A Real-World Way to Manage Real Options
Reprint: R0403G
Each corporate growth project is an option, in the sense that managers face choices—push ahead or pull back—along the way. Yet many companies hesitate to apply options theory to initiatives such as R&D and geographic expansion, partly because these “real” options are highly complex. In this article, the authors make the case that the complexity of real options can be eased through the use of a binomial valuation model.
Many of the problems with real-options analysis stem from the use of the Black-Scholes-Merton model, which isn’t suited to real options. Binomial models, by contrast, are simpler mathematically, and you can tinker with a binomial model until it closely reflects the project you wish to value. Suppose your company is considering investing in a new plant. To use the binomial model, you must create an “event tree” to figure out the full range of possible values for the plant during the project’s lifetime—next year, at the end of the design phase, upon completion. Then you work backward from the value at completion, factoring in the various investments, to determine the value of the project today. These calculations provide you with numbers for all the possible future values of the option at the various points where a decision needs to be made on whether to continue with the project.

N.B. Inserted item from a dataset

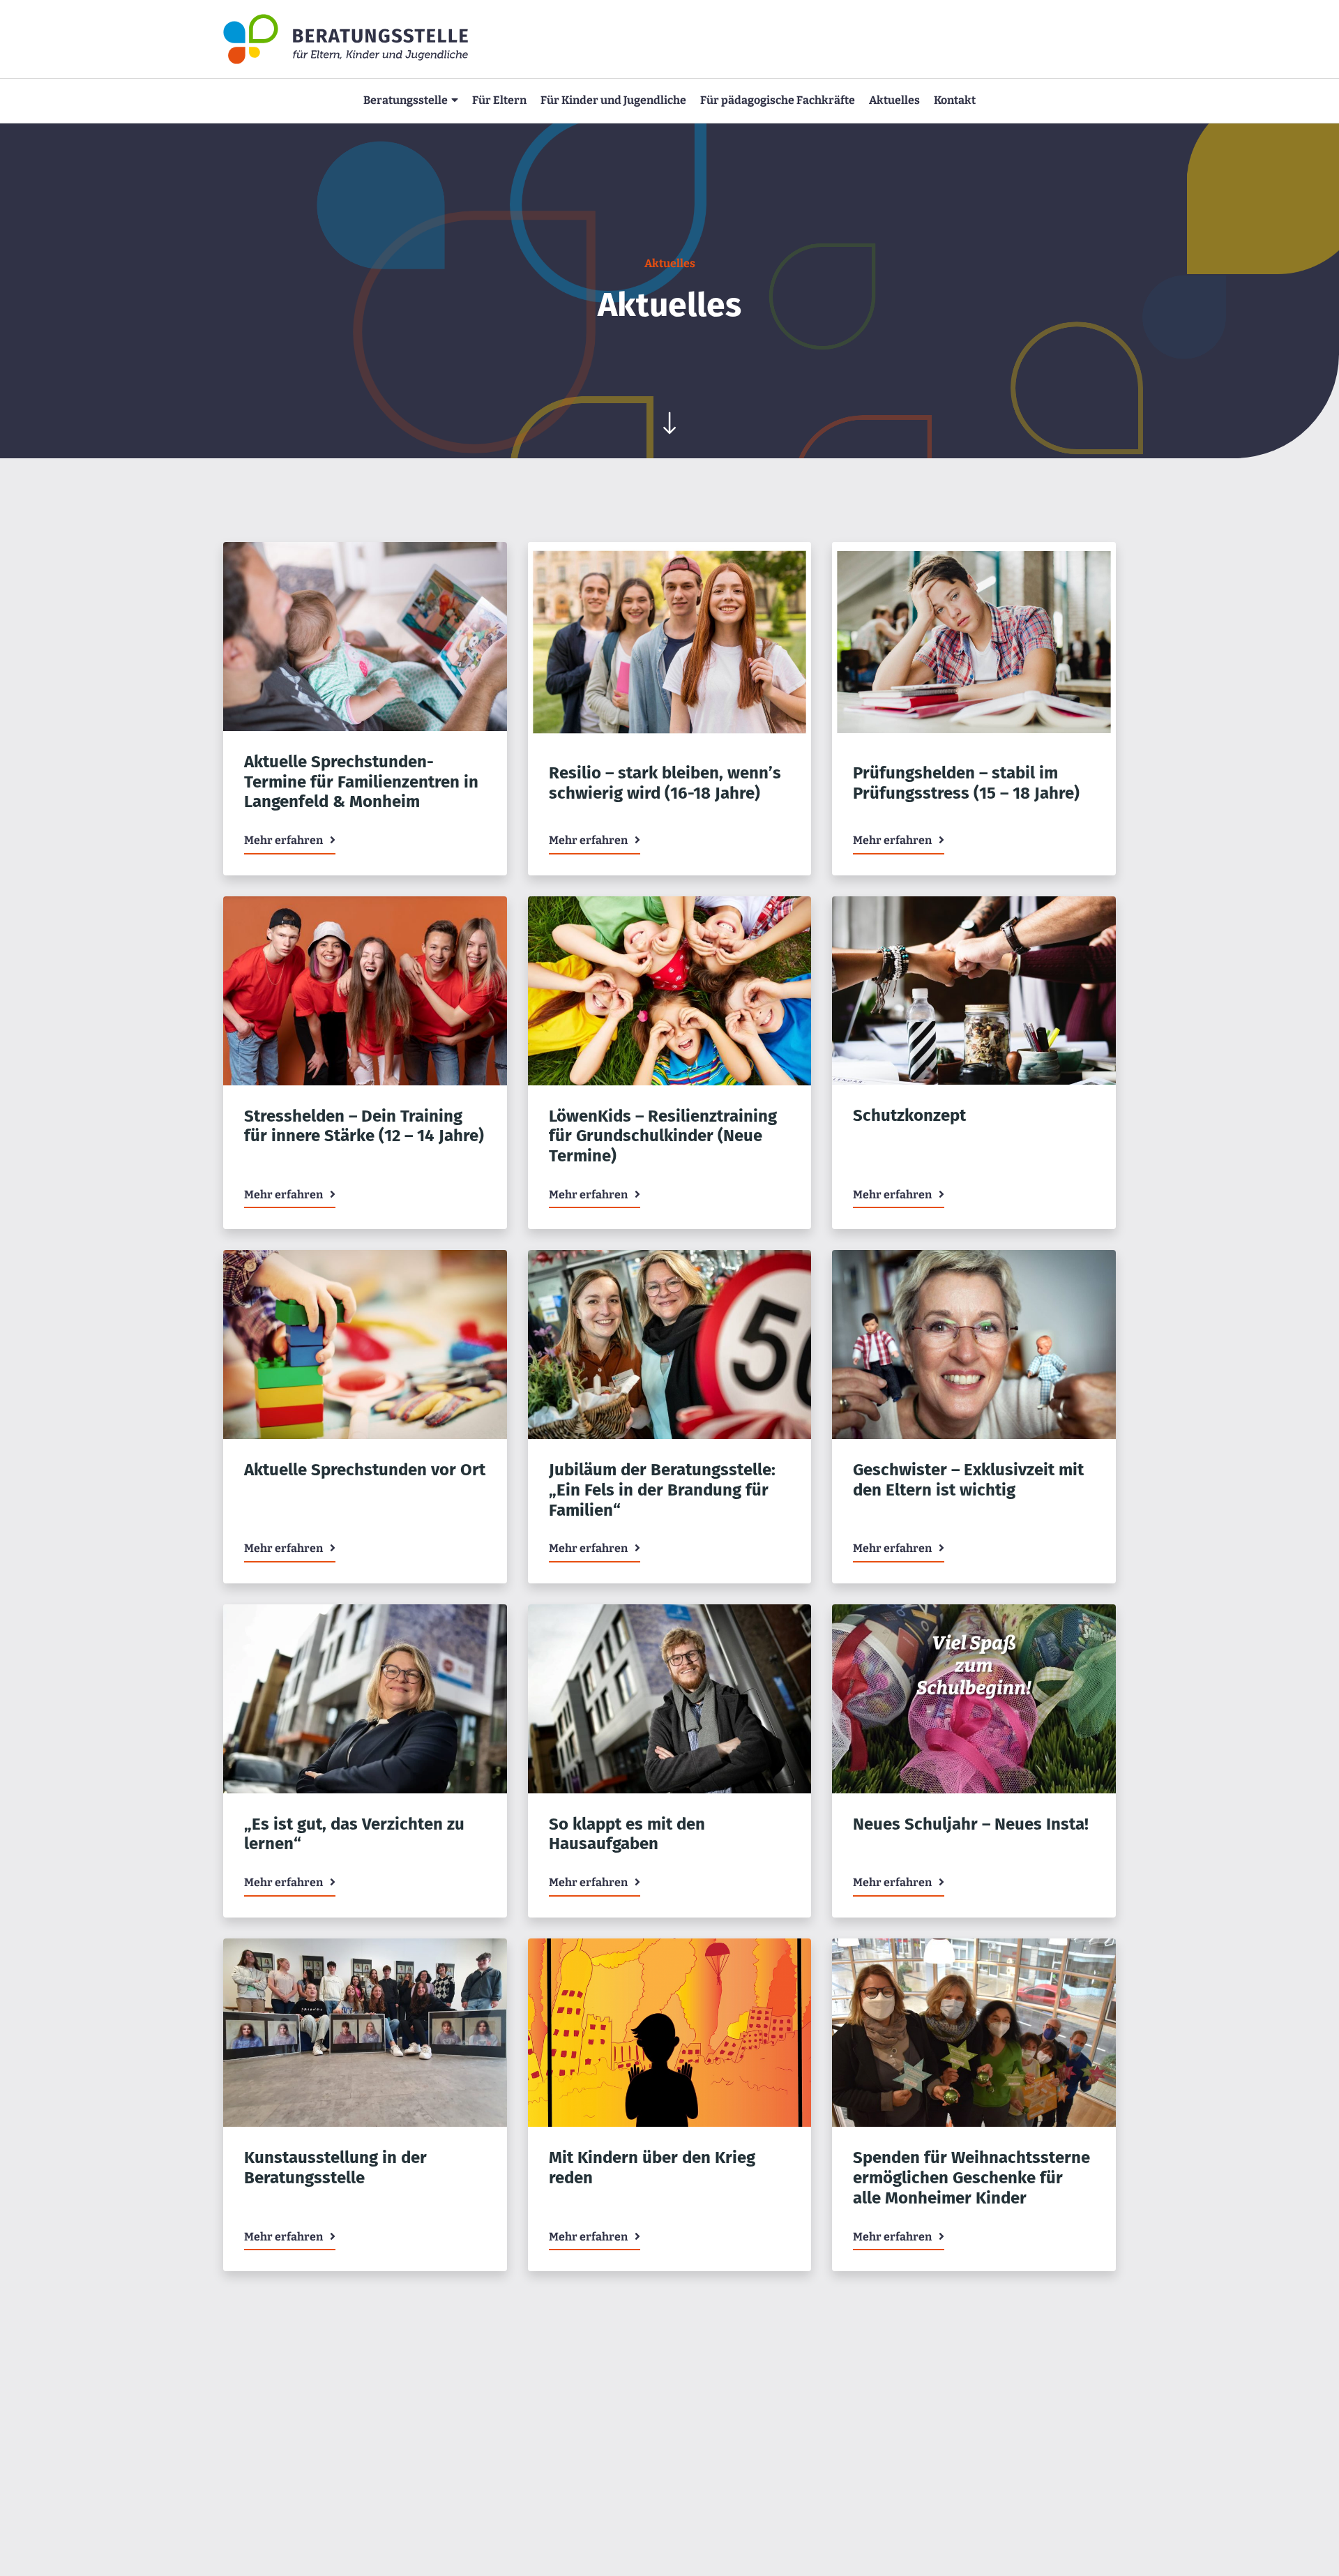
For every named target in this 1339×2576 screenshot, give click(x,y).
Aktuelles (894, 100)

The authors also address another criticism of real options: that gaps often arise between theoretical and realized values of options of all types. Such gaps may be largely the result of managers exercising options at the wrong time. To improve the way it manages its real options, a company can look out for the decision trigger points that correspond to the nodes on a binomial decision tree. The trigger points should not only tell managers when they need to decide on exercise but also specify rules governing the exercise decisions.